*Exercises*.
**1)** Which people named John does the book review of Uncle Tom's Cabin mention? List each one.
**2)** Do these statements agree with the book review of Uncle Tom's Cabin? (a) Uncle Tom is a slave of the Shelby household in Kentucky. (b) The reviewer read the book out of personal interest. (c) Senator John Bird helped Eliza and Harry reach the Quaker Settlement. Answer yes or no for each, and quote the deciding words.

>> BEGIN Source extract

Wednesday, April 13, 2011

"Uncle Tom's Cabin, or Life Among the Lowly" (Book Review)

One of the most dramatic and powerful novels I ever read was Harriet Beecher Stowe's Uncle Tom's Cabin or, Life Among the Lowly. Not because I wanted to read it but because it was a requirement in my history class to read and understand the book that lead to the world's first modern war, the American Civil War [Yesterday, April 12, 2011 was the 150th Anniversary of the opening shots of the Battle of Fort Sumter].

“So, this is the little lady who caused the Great War”

Those were the words spoken by Abraham Lincoln when he meet American novelist Harriet Beecher Stowe. Her book (Uncle Tom’s Cabin) talks about the lives of African-American slaves disrupted by the evil realities of slave trade at that time. The main protagonist of the story of course was Uncle Tom, a loyal Christian slave of the Shelby household in Kentucky. His life story (despite being a fictional character) received a lot of criticism from the pioneers of the African American civil rights early in the 20th Century. Of course, Uncle Tom's tragic story should inspire readers regardless of the color of their skins.

Aside from Uncle Tom's story, there is also the love story of George and Eliza Harris (with their son Harry), both own by very different slave owners. George by a cruel and heartless plantation owner while Eliza by the kind Shelby family who were forced to sell Uncle Tom, Eliza, and little Harry due to family debts. Then there is the Quaker Settlement with one of their settlers (John Van Trompe) reminding you of the infamous (and murderous) John Brown and his sons of the Bleeding Kansas and the pathetic raid on Harpers Ferry.
“If there’s anybody comes, why here I’m ready for him: and I’ve got seven sons, each six foot high, and they’ll be ready for ‘em. Give our respects to ‘em, tell ‘em it’s no matter how soon they call, - make no difference to us” ~ John Van Trompe in the John Brown-esque way.
There was also the heroic Senator John Bird who has an argument with his wife concerning the Fugitive Slave Act (prohibiting Northerners from aiding fugitive slaves and compulsory requiring Free States to assist the return of the fugitive slaves to their respective owners) and how at the end of the day, helped Eliza and Harry escaped to the Quaker Settlement.

There was the story of the angelic Evangeline St. Clare (Little Eva): the adorable young daughter of Augustine and Marie St. Clare. Her character gave the readers some light moments and relief in the story but tragically end that will break your heart.

Then there were the constant debates of Augustine St. Clare and his northern cousin, Miss Ophelia about the institution of slavery. Should slaves be freed and faced the racist prejudices of the North? Or remain slaves where majority of the Southern owners (personified by Arthur Shelby) provide food and shelter?

There are other characters that I would like to talk about but that would be too much of a spoiler. Anyway, Uncle Tom’s Cabin is more than just romanticism. It is more than just an anti-slavery abolitionist book. It is also feminists, political, and a Christian novel. 

This review was also posted at Goodreads.

Here is a sample:

Uncle Tom's Cabin or, Life Among the Lowly
Conversation between fugitive slave George Harris and Mr. Wilson (found in Chapter 11)
"Why, George, this state of mind is awful; it's getting really desperate George. I'm concerned. Going to break the laws of your country!"

>> END Source extract
>> BEGIN Supplied material

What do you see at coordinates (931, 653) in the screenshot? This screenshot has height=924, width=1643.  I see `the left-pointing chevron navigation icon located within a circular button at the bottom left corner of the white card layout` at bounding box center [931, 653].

>> END Supplied material

*The results*.
**1)**
John Van Trompe
John Brown
Senator John Bird

**2)**
(a) Yes: "a loyal Christian slave of the Shelby household in Kentucky"
(b) No: "Not because I wanted to read it but because it was a requirement in my history class"
(c) Yes: "helped Eliza and Harry escaped to the Quaker Settlement"